++++ READING PASSAGE

Design of a Cost Efficient Time Series Store for Big Data
After writing about the challenges of running Druid at large scale (part 2), I want to present my vision of the next generation open source time series store, that shouldn’t have the issues inherent to Druid.
“Open source” is an important part of the problem statement, because the presented design is essentially a simplified version of proprietary Google BigQuery. I took information about the architecture of BigQuery mainly from the Dremel paper and the post “BigQuery under the hood”, and also some small bits from many other sources.
Other goals and self-constrains:
- The time series store is scalable to petabytes of compressed data and 100k of processing cores in a single cluster.
- Cloud first: leverage advantages of clouds.
- Cost efficient starting from tens of terabytes of data and a thousand of processing cores.
- Queries which process less than 5 TB of data should run in less than 3 seconds (p99 latency) in a reasonably-sized cluster — covering interactive ad analytics use case.
- Highly consistent query latency: similar queries should always take the same time to complete, regardless of what queries are running in parallel in the cluster.
- Newly ingested data should be queryable immediately.
- Think forward: the presented design should hopefully become more, not less relevant in 3–5 years.
- On-premise deployments.
- Cost efficiency on small scale.
- Efficiency of random updates and deletes of old data, although those things should be possible.
- p99 latency of less than half a second for whatever small queries even in a system not under load.
- Ease of first-time deployments and software updates.
Final introductory note: this post is based on experience of running Druid at scale at Metamarkets and theoretical research, but the described design has not yet implemented and tested in production. Some statements made in this post are wrong. Please leave comments under this post if you have any opinions or corrections!
The system consists of three parts with strict separation of duties: Stream processing system, Storage, and Computation tree.
Stream processing system ingests the data (accepts “writes”), partitions it, converts data within each interval into compressed columnar format and writes it to Storage. The workers of Stream processing system are also responsible for computing partial query results for the most recent data.
Computation tree has multiple levels of nodes: nodes in the lowest level download data of specific partitions and intervals from Storage and compute partial results for them. Nodes in the second level merge results of all partitions for specific intervals, accepted from nodes in the lowest level, and from the workers of Stream processing system, if the query interval includes the most recent data. Nodes in the third level merge or combine per-interval results from nodes in the second level, and contain cache of per-interval query results. Those nodes could also be responsible for cluster balancing and autoscaling of lower levels of Computation tree.

++++++++
++++ INFORMATION SHOWN

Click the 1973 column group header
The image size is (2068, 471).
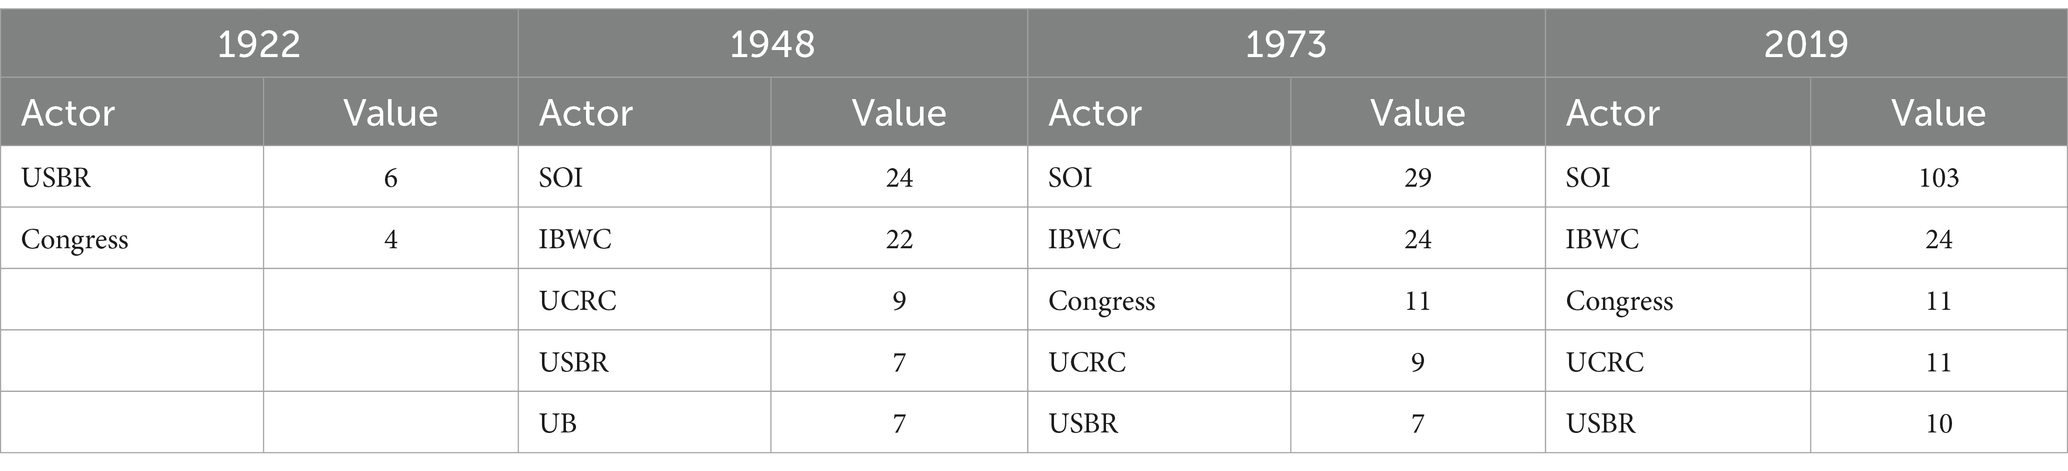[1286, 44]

++++++++
++++ INFORMATION SHOWN

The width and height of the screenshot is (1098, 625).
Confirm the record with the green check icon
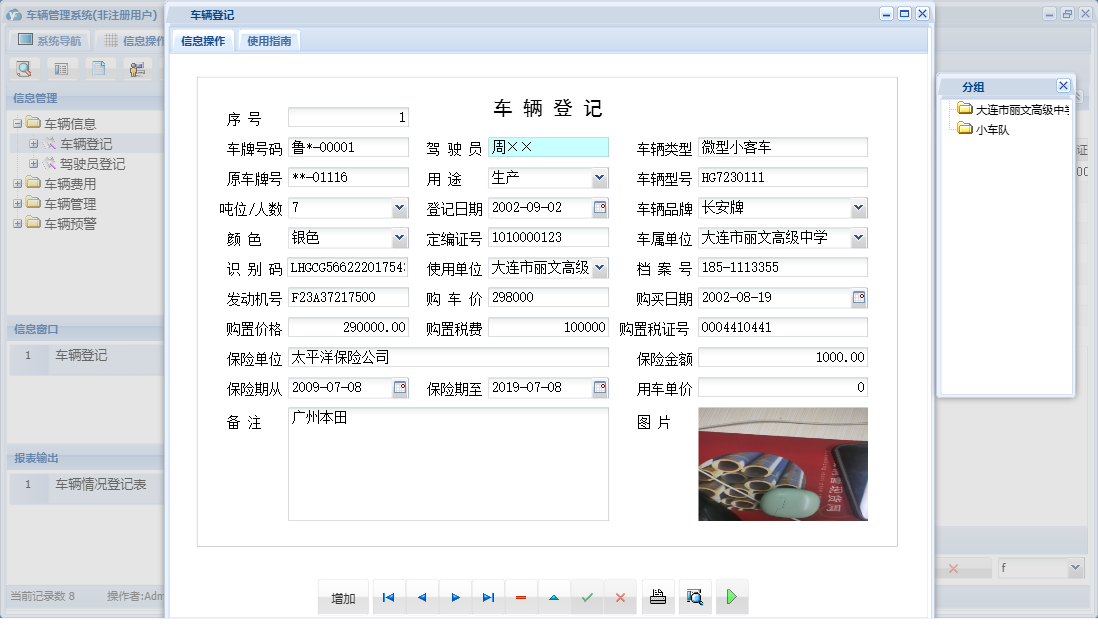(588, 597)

++++++++

## TASK GOAL
Extend the post on designing a cost-efficient time series store, continuing from the end of its description of the three-level Computation tree.

## TASK ANSWER
Key principles of this design:
Separation of Computation tree and Storage. This idea is taken from BigQuery. In my posts about issues with Druid (part 1, part 2) I explained how the absence of such separation in Druid makes query latency unpredictable, because queries interfere with each other.
Making nodes in the computation tree (almost) stateless means that they are more “disposable”, i. e. they could be Amazon’s spot or Google’s preemptible instances, which are several times cheaper than regular instances. Also, Computation tree could be scaled up and down in minutes, making it possible e. g. to scale it down every night and on weekends, when the query load is lower.
Separation of data ingestion (in Stream processing system) and Storage. This idea is already implemented in Druid actually, it has Real-time nodes. Such separation of concerns allows to keep Storage really simple, it doesn’t need to allocate resources for ingestion, columnar compression, query processing, etc. It focuses just on reading blocks of bytes from disk and sending them over network to the nodes in Computation tree.
Stream processing system could also be more dynamic than write-supporting Storage. Stream processing system could be scaled up or down in response to changes in the data ingestion intensity, that is usually lower at nights and on weekends. Stream processing system could have features that are hard to implement in Storage, such as dynamic repartitioning.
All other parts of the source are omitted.